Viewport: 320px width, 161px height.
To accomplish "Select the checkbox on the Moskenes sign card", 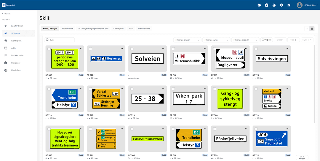I will point(90,49).
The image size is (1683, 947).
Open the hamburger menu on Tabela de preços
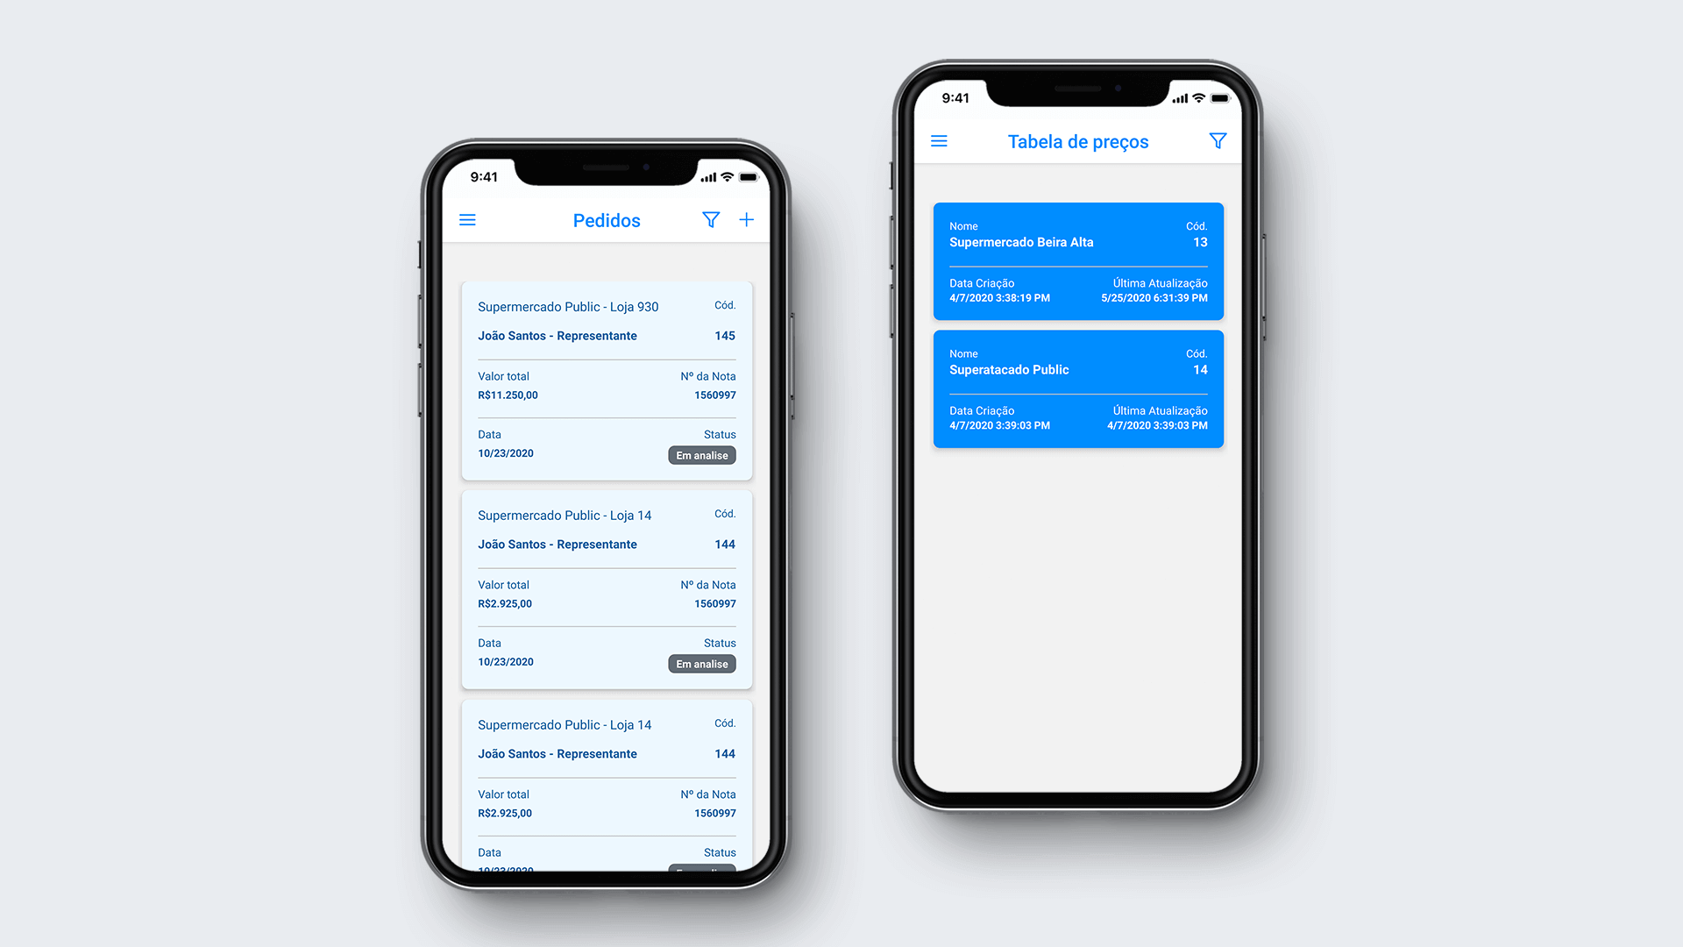coord(939,141)

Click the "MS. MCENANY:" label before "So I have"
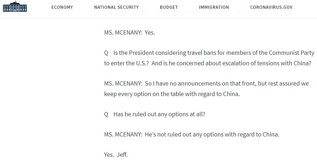coord(123,83)
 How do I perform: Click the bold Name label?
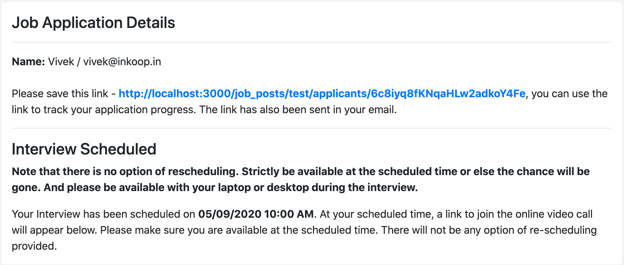coord(28,62)
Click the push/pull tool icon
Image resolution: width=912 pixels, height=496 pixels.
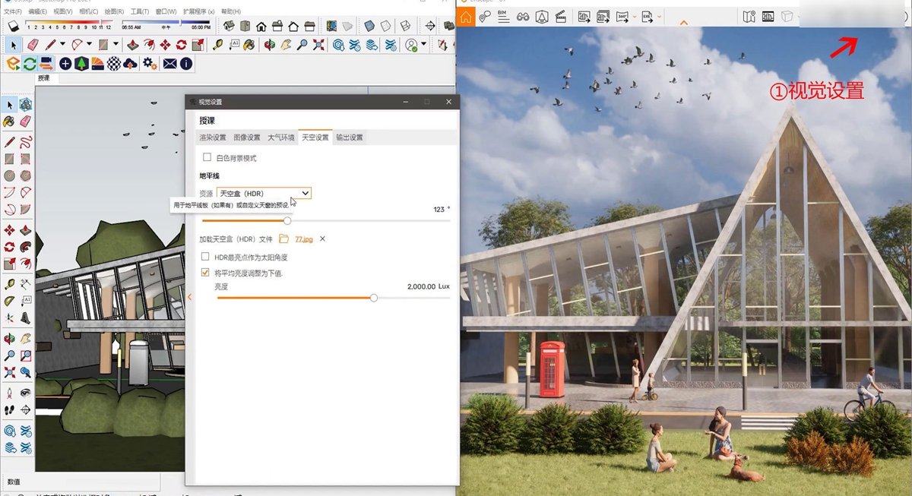(133, 45)
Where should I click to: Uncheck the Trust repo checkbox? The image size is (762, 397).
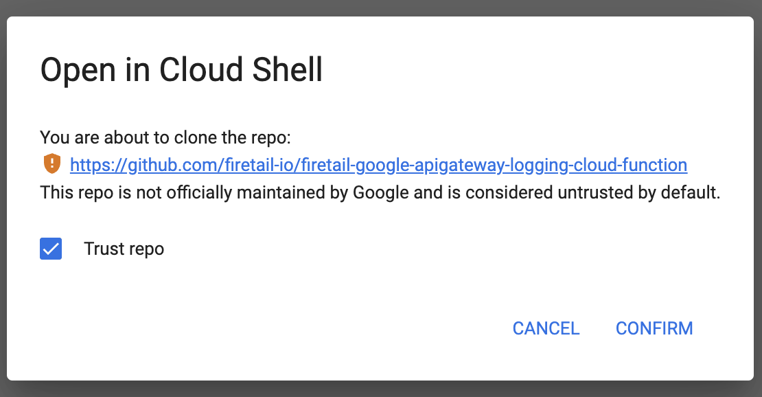pyautogui.click(x=51, y=249)
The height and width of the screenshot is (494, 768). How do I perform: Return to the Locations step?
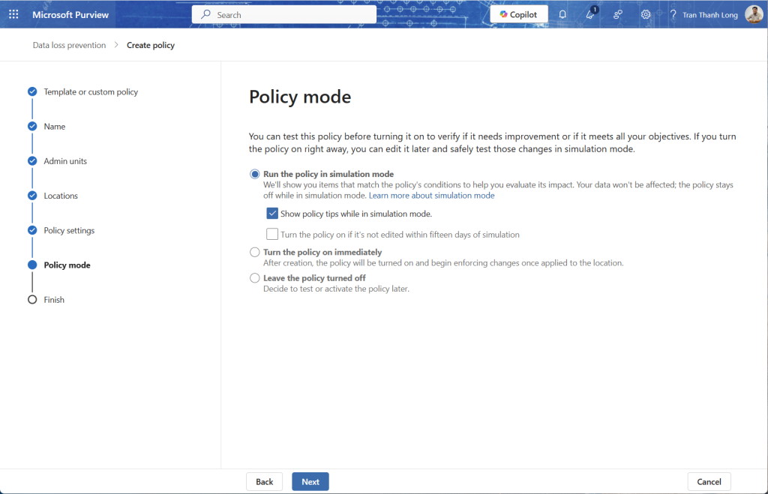pos(61,196)
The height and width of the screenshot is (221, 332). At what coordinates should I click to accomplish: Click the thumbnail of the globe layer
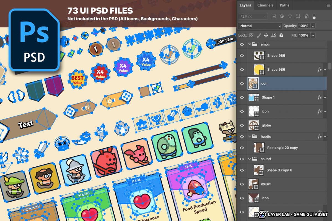pos(253,125)
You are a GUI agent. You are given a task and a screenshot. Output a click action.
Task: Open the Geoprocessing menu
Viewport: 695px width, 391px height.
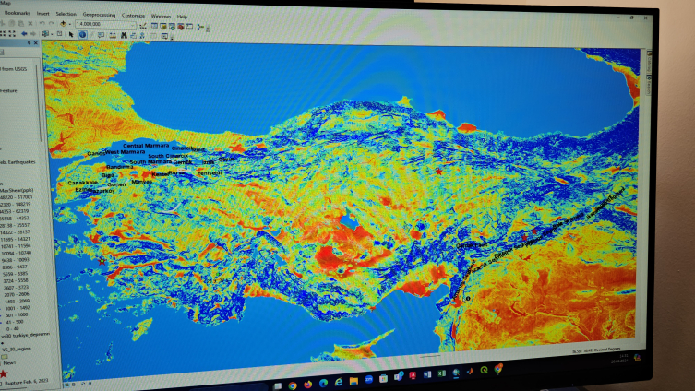point(100,16)
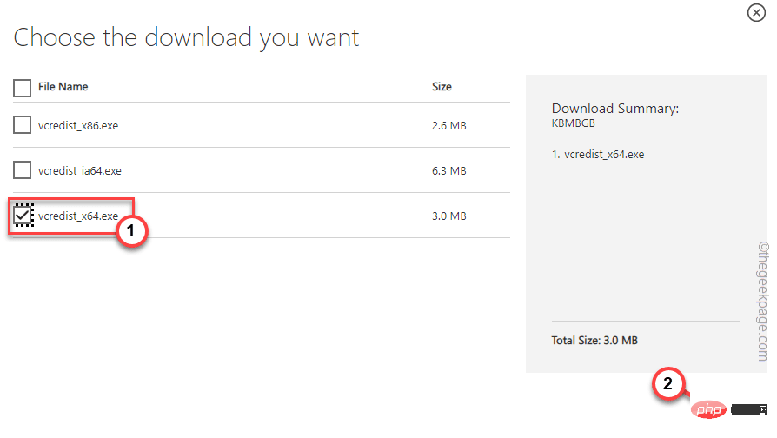
Task: Uncheck the vcredist_x64.exe checkbox
Action: [x=23, y=216]
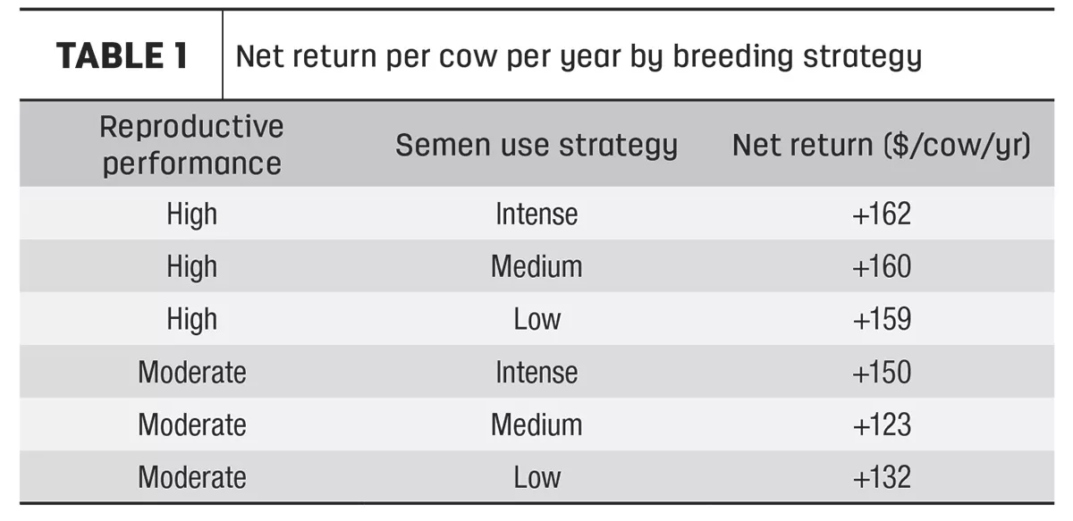Select the Net return ($/cow/yr) header
The width and height of the screenshot is (1073, 521).
[882, 145]

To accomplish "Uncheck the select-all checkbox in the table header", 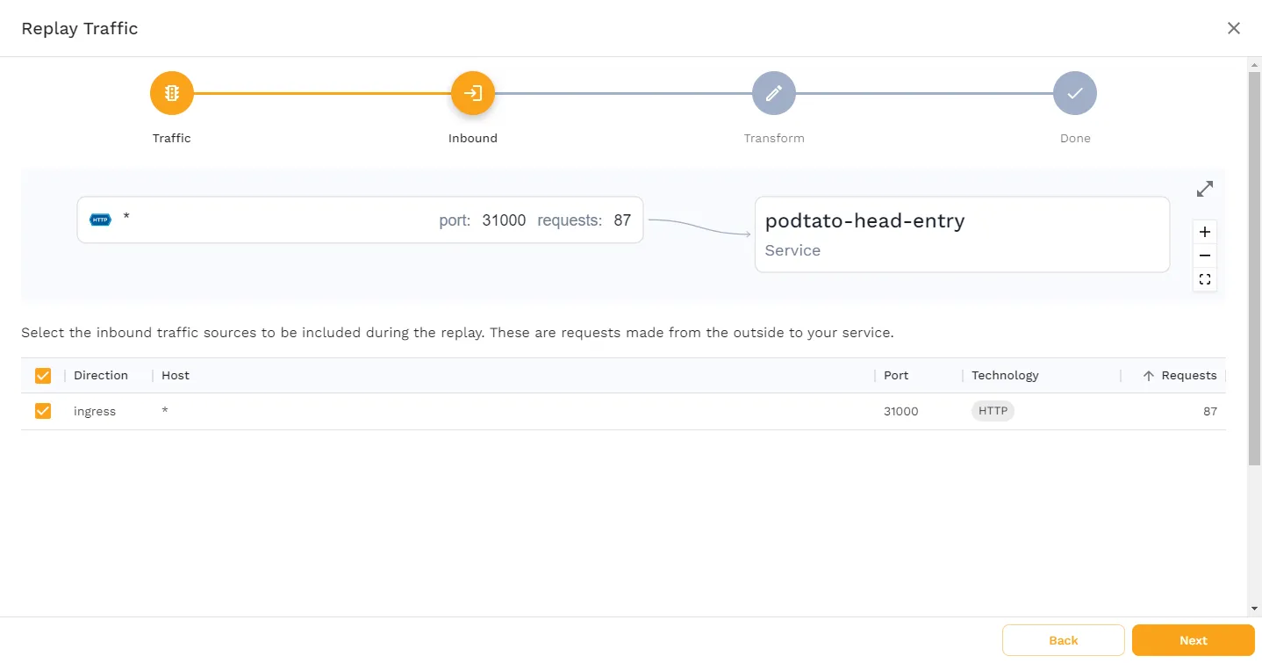I will (42, 375).
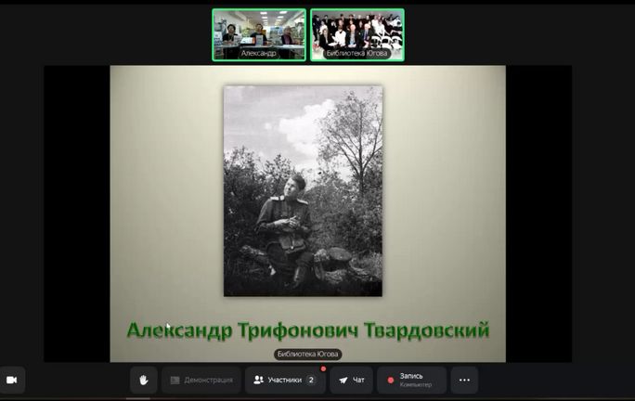Click the Компьютер text under Запись
635x401 pixels.
(415, 384)
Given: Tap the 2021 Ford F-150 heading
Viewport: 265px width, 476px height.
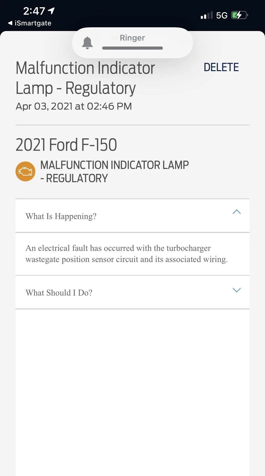Looking at the screenshot, I should pos(66,145).
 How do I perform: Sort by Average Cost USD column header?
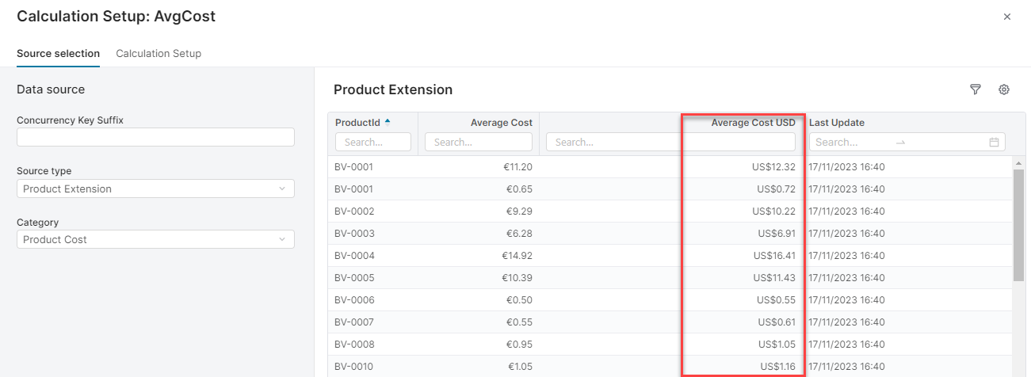pos(752,123)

- [Work required]:
Give back exactly the lines of the listing above from the one that contains "Where should I" up to and including the one that contains "Task: Open the Geoprocessing menu", but not the pictures, and no other lines.

- [Task solution]:
Where should I click to: Uncheck the Trust repo checkbox? The image size is (762, 397).
pyautogui.click(x=51, y=249)
The height and width of the screenshot is (494, 768). How do I perform: Return to the Locations step?
pos(61,196)
The height and width of the screenshot is (221, 332). At what coordinates should I click to accomplish: Click the thumbnail of the globe layer
pos(253,125)
You are a GUI agent. You are given a task and a screenshot. Output a click action.
Task: Open the Geoprocessing menu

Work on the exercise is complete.